The Donner Party, a group of 19th century American pioneers who became snowbound in the Sierra Nevada and supposedly resorted to cannibalism, may not have eaten each other after all, suggests a new study on bones found at the group's Alder Creek campsite hearth in California.
Image: James F. Reed and Margret W. Keyes Reed
James F. Reed and his wife, Margret W. Keyes Reed, seen in this file photo taken in the 1850s, were survivors of the tragic Donner Party.
/ Source: Discovery Channel

The Donner Party, a group of 19th century American pioneers who became snowbound in the Sierra Nevada and supposedly resorted to cannibalism, may not have eaten each other after all, suggests a new study on bones found at the group's Alder Creek campsite hearth in California.

Detailed analysis of the bones instead found that the 84 Donner Party members consumed a family dog, "Uno," along with cattle, deer and horses. Cattle, likely eaten after the animals themselves died of starvation, appear to have been their mainstay.

The study is the first to show that the Donner members successfully hunted deer, despite the approximately 30 feet of snow on the ground during the winter of 1846-1847. The horses are thought to have come from relief parties that arrived in February and could have left a few of their animals behind.

The paper, which will be published in the July issue of the journal American Antiquity, is also the first to prove the theory that the stranded individuals ate their pet dog.

"They were boiling hides, chewing on leather and trying desperately to survive," project leader Gwen Robbins told Discovery News. "We can see that the bones were processed so heavily — boiled and crushed down in order to extract any kind of nutrients from them."

Robbins, an assistant professor of biological anthropology at Appalachian State University, and her team produced thin sections from the hearth bones and examined them under high magnification in order to measure each basic structural unit and link the bones to particular animals.
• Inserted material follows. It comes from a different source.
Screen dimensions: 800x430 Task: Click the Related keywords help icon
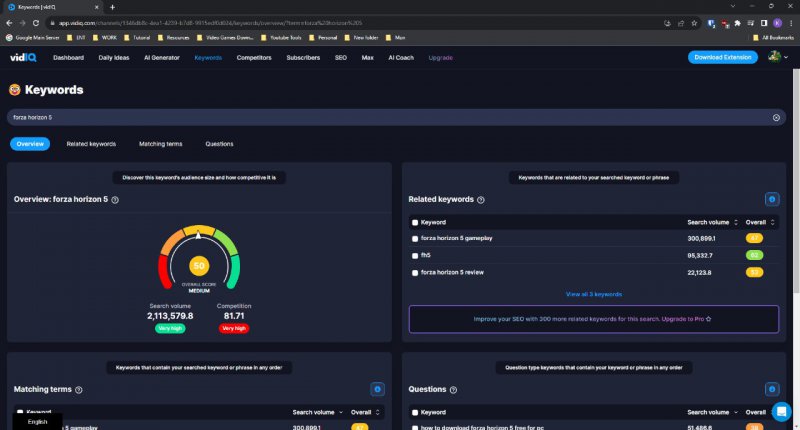pos(481,200)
No human bones were identified.

"What we have demonstrated is that there is no evidence for cannibalism," said Robbins. "If the Donner Party did resort to cannibalism, the bones were treated in a different way (such as buried), or they were placed on the hearth last and could have since eroded."

Victorian Era journalists, who embellished the accounts provided by the 47 survivors, largely fueled the legend of the Donner Party cannibalism. The survivors, 11 men and 36 women and children, fiercely denied the allegations. Although one man, Lewis Keseberg, filed and won a defamation suit, he was still forever known as Keseberg the Cannibal.

"Racism might have played a part," Robbins said. "Keseberg was from Poland, and negative sentiment toward Polish immigrants existed then."

The trash and debris left around the Donner Party hearth in the spring of 1847 show that, in spite of their very difficult circumstances, the members tried to maintain a sense of decorum and normalcy.

"Slates suggest they had the children sitting and doing their lessons, while shards of china indicate they were eating off of plates, retaining some dignity and hoping for the future," Robbins explained.

University of Montana anthropologist Kelly Dixon worked on the initial study that first documented the hearth and bones.

"The tale of the Donner Party has focused on the tragedy of survival cannibalism," said Dixon, "yet the archaeological remains inspire us to consider more significant implications, such as what it was like to be human, doing whatever possible to survive in one of the snowbound camps."

Robbins and her colleagues are currently writing a book about the Donner Party for the University of Oklahoma Press. It is scheduled for release next year.